Apart from being riddled with errors in grammar, spelling and punctuation (page 16 has 6 in just 7 lines – after that I gave up marking them), the writing style is stilted and choppy, with little variation in sentence structure. With one-dimensional totally unbelievable characters, some of whom appear to be unable to open their mouths without spouting Scripture, the whole thing is so saccharine-sweet it is nauseating.

Plot development is virtually non- existent – the narrative rambles on through seemingly endless boring details, (the writer seems to have an obsession with food) not only of Sara’s journey but of the journey of everyone else in the town. By half way through the book I had given up reading and resorted to skimming.

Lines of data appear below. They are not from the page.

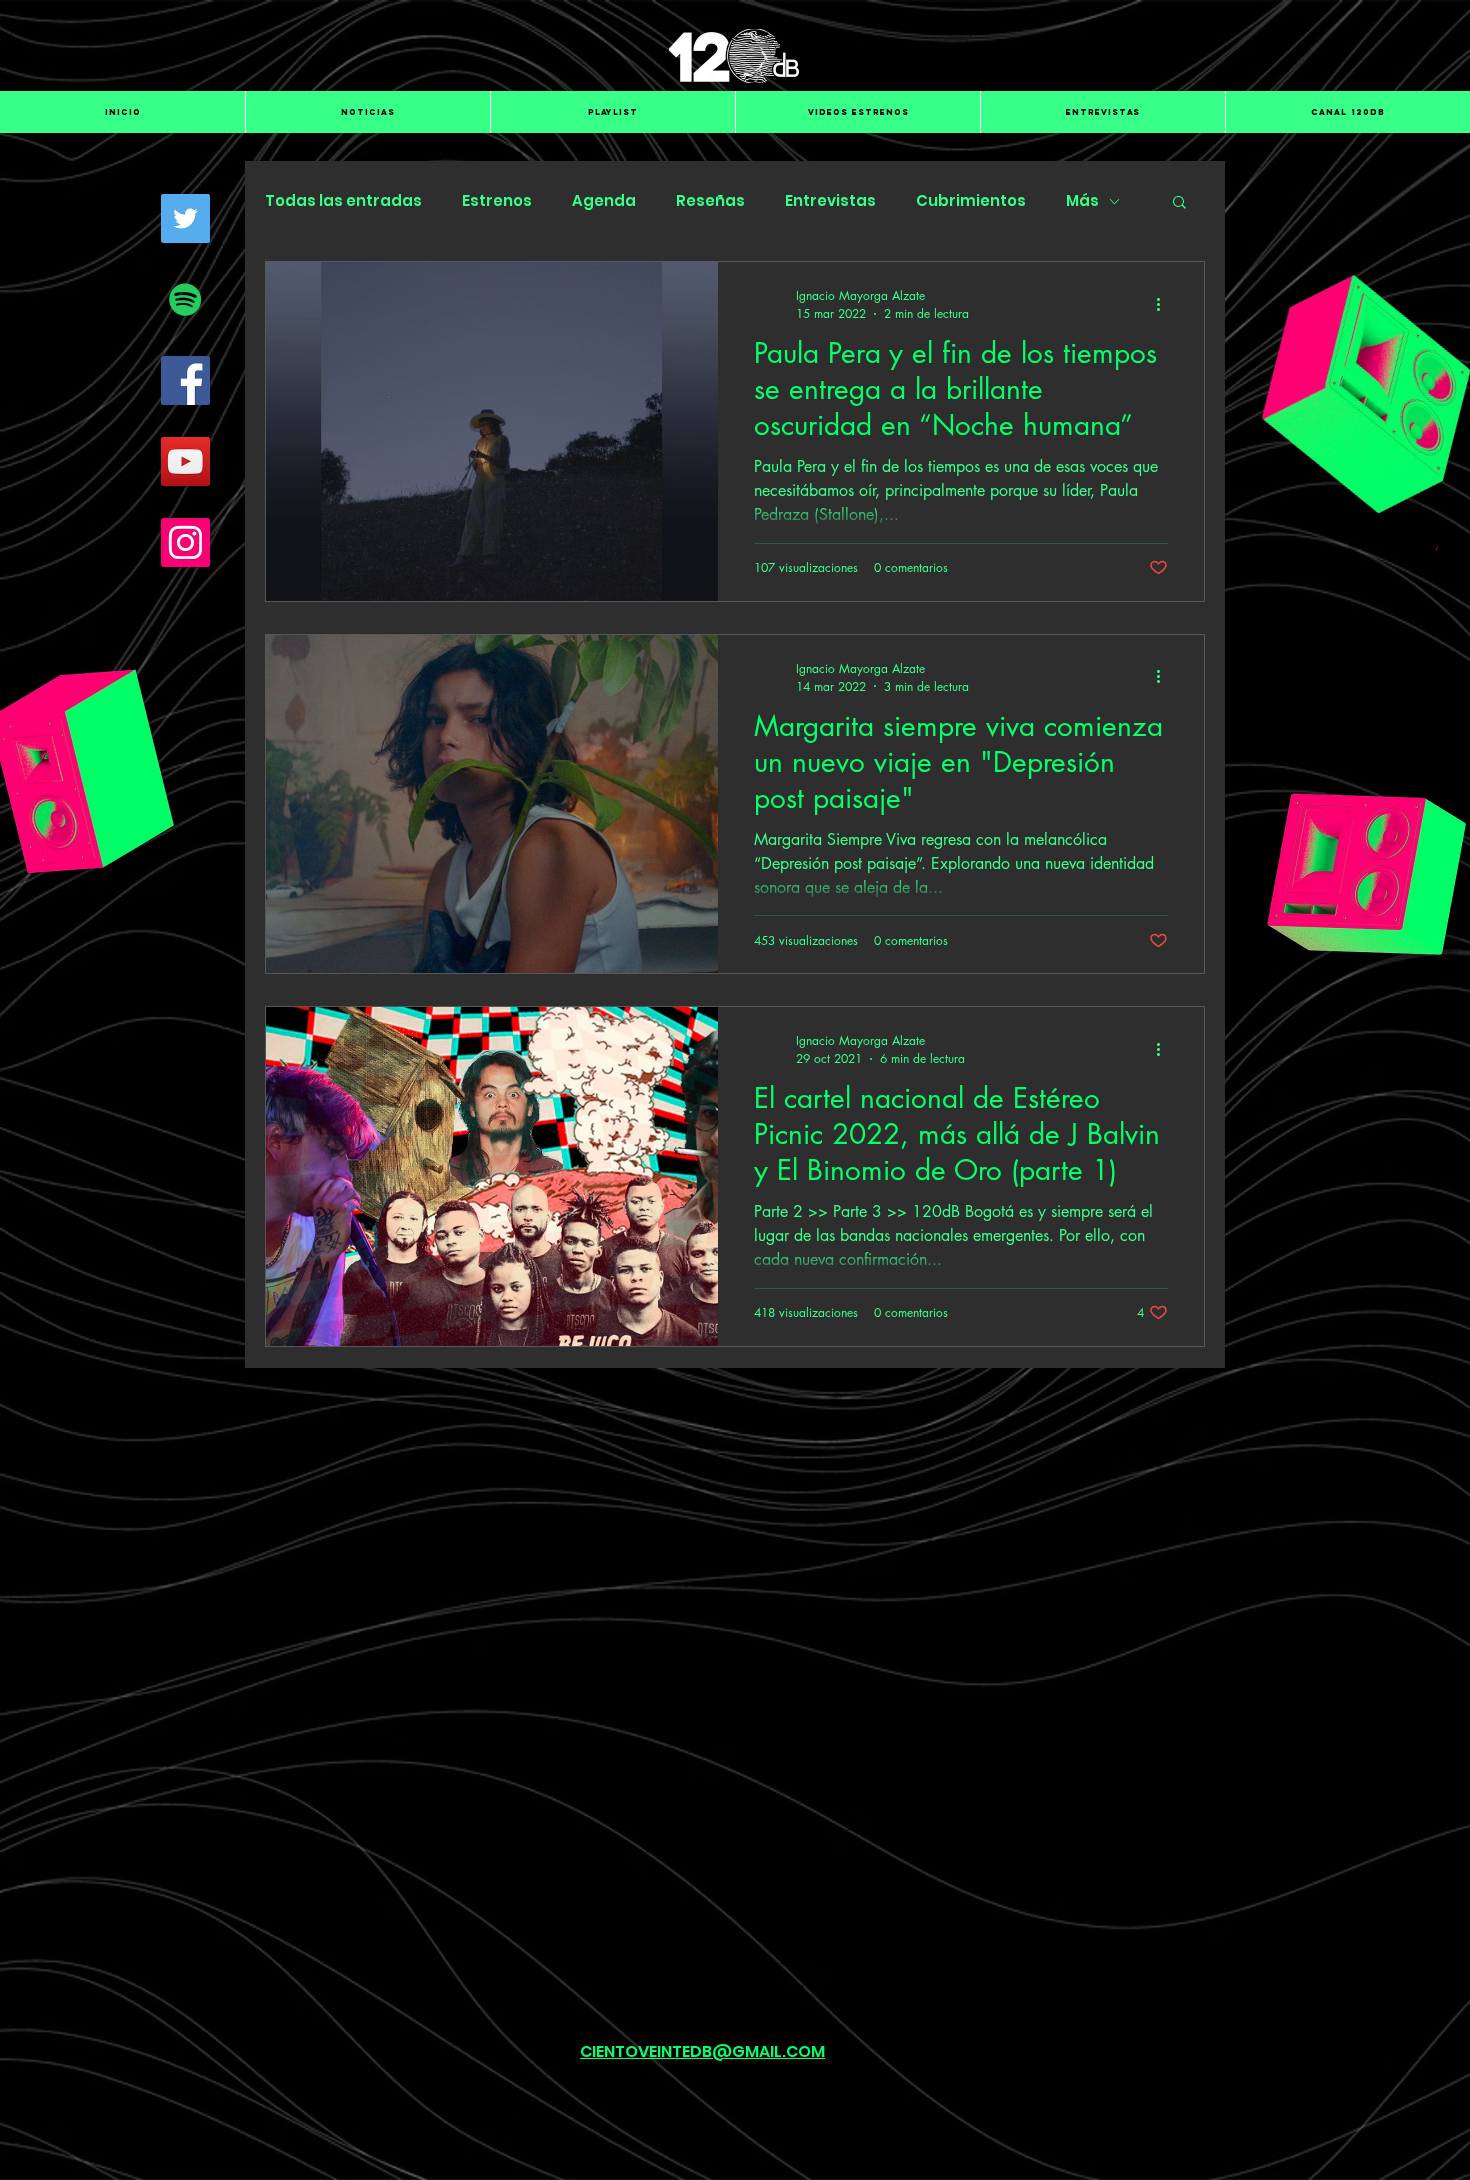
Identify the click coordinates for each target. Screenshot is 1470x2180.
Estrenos (497, 201)
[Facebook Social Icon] (185, 380)
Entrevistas (830, 201)
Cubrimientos (971, 201)
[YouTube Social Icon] (185, 461)
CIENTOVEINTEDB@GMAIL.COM (702, 2051)
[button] (1179, 203)
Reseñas (710, 201)
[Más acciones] (1165, 304)
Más (1082, 201)
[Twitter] (185, 218)
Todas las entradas (343, 201)
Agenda (604, 201)
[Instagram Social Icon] (185, 542)
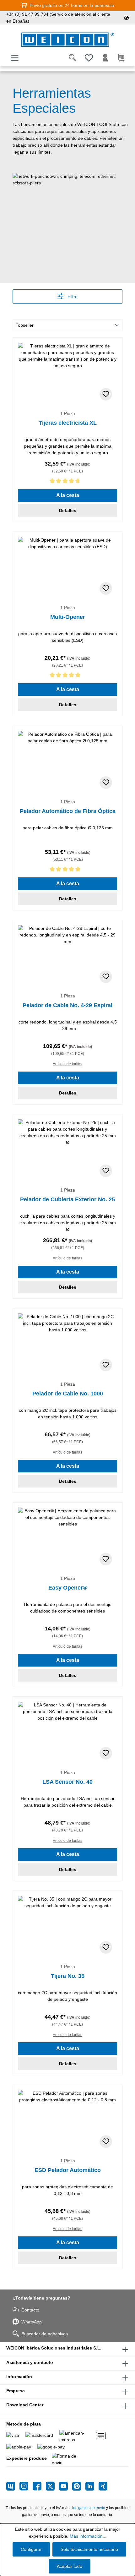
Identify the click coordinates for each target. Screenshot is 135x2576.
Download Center (24, 2404)
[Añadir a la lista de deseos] (106, 394)
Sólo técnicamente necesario (89, 2549)
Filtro (72, 296)
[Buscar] (72, 58)
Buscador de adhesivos (44, 2333)
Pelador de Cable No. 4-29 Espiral (67, 1005)
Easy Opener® (67, 1588)
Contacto (30, 2309)
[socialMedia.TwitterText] (52, 2486)
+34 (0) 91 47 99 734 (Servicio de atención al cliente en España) (58, 18)
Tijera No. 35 (67, 1976)
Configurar (31, 2549)
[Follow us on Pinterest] (78, 2486)
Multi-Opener (67, 617)
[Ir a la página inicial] (67, 39)
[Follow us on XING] (103, 2486)
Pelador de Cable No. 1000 (67, 1393)
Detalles (67, 510)
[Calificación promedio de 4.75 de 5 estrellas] (67, 482)
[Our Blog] (12, 2486)
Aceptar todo (69, 2566)
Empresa (15, 2390)
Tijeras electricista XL (68, 423)
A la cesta (67, 495)
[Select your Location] (126, 18)
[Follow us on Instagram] (26, 2486)
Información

I would love to be able to find something in this book to recommend it, but I can’t. The writer needs to enrol in an elementary creative writing course, and to hire a good editor.

In her Dedication, the author writes, “To the co-author of my book, Jesus Christ, I give all the praise and glory.” Sorry, but shoddy, lazy, unfinished work does not bring glory to the Lord. Co-author? I don’t think so! He writes much better than this.